Fringe 2012 Review: BAD CONNECTIONS?

BAD CONNECTIONS? (a title which is, inexplicably, in all-caps) is a play written by Michael Levesque for Paul Cosentino, a one-man show featuring nine characters whose lives come together via various connections and conversations, culminating in a visit to a guru, in 1997 New York City (the setting, it seemed, mostly to avoid the post 9/11 feeling and to justify the presence of a payphone).  I am a terrible theatre student, because when I heard the play being described as being about “oneness,” my reaction was one of eye-rolling rather than eager nodding and snapping. Luckily, the strength of both script and performer proved lacking in pretension, instead full of sharply-observed “dialogue” and character moments.

Cosentino adroitly fills the shoes of all characters, from a pregnant black teenager to a hospitalized Italian great-grandfather, to a 56-year-old typical Upper West Side Jewish wife-type. He snaps from one character to the next, sometimes in monologue, sometimes in dialogue, occasionally literally tumbling into his next character. His physicality is captivating and his voice work is very good.
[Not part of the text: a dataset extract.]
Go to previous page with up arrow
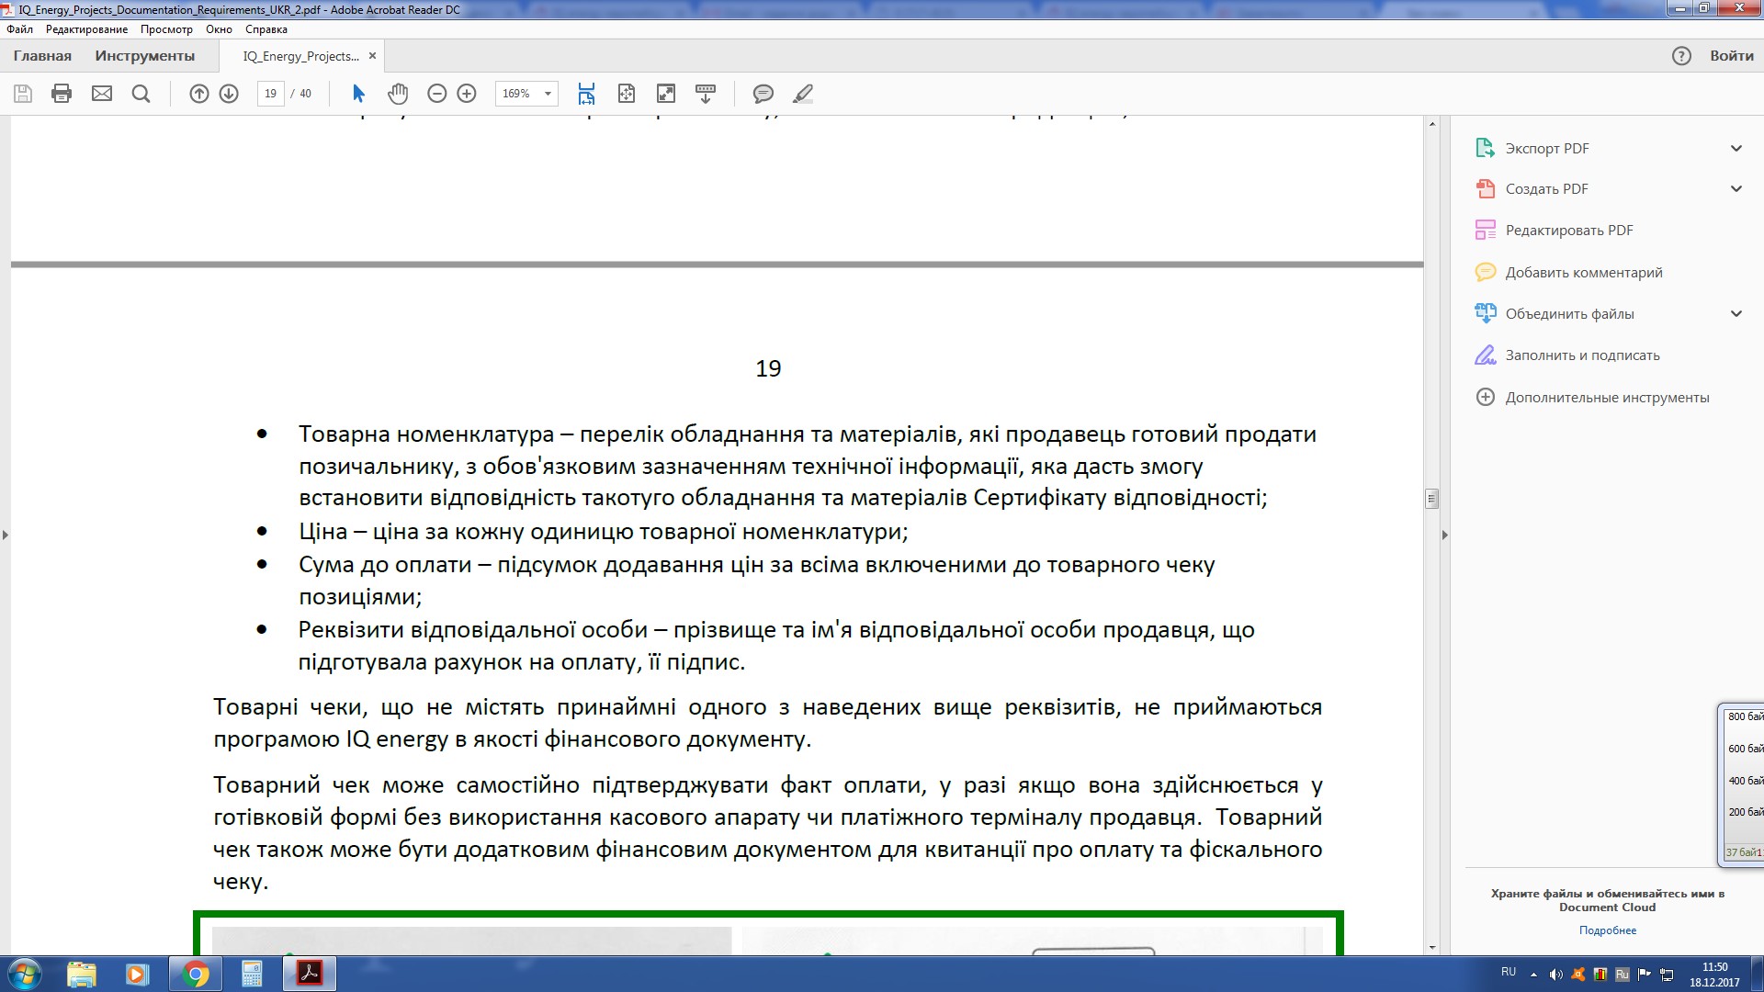1764x992 pixels. 199,94
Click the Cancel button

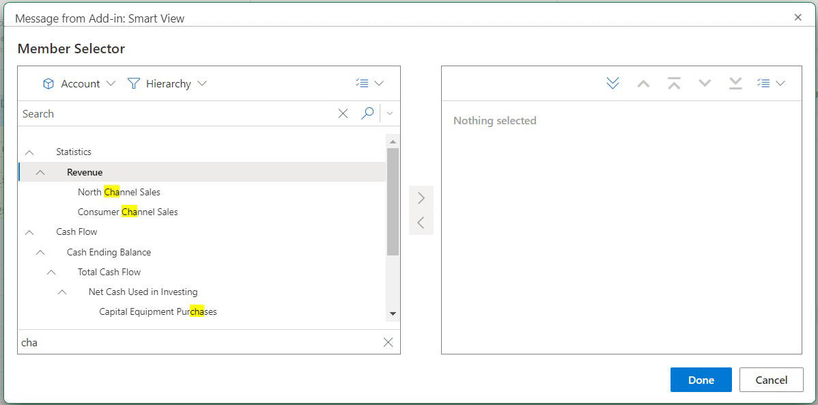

Though some characterizations verge a bit on caricature (occasionally slightly offensively so), this does serve the purpose of keeping his characters distinct, particularly later on, when they begin to come together and interact at a more and more furious pace. The script, also, makes each character interesting and sympathetic enough that we can forgive some cliché and archetype. To emphasize the connection between characters, the scenes turn on a word, going from the mouth of one character to another. It’s a nice touch, though very “writerly.”

The connections begin to come together in a satisfying way; the writer’s repetition of there being “no coincidence” seems a little like an excuse, but it’s engaging enough not to really matter. One ending vignette gave us a dramatic note that felt unearned and off-kilter with the rest of the piece; the rest of the script is so good at implying actions and connections (one of its great strengths is mostly avoiding any of the clunkiness of introductory exposition in scenes) that I was left wishing that note had been equally well-implied (as it was, in fact, with the last line before the discovery) rather than melodramatically focused on. Some of the characters’ relationships could have stood some further development, (which may have contributed to the unearned feeling of that one vignette), but the play might have gone on forever in that case. These are actually small quibbles with the play, which is very good and skillfully woven.

Make a connection with BAD CONNECTIONS? It’s an intriguing story, told by nine intriguing voices.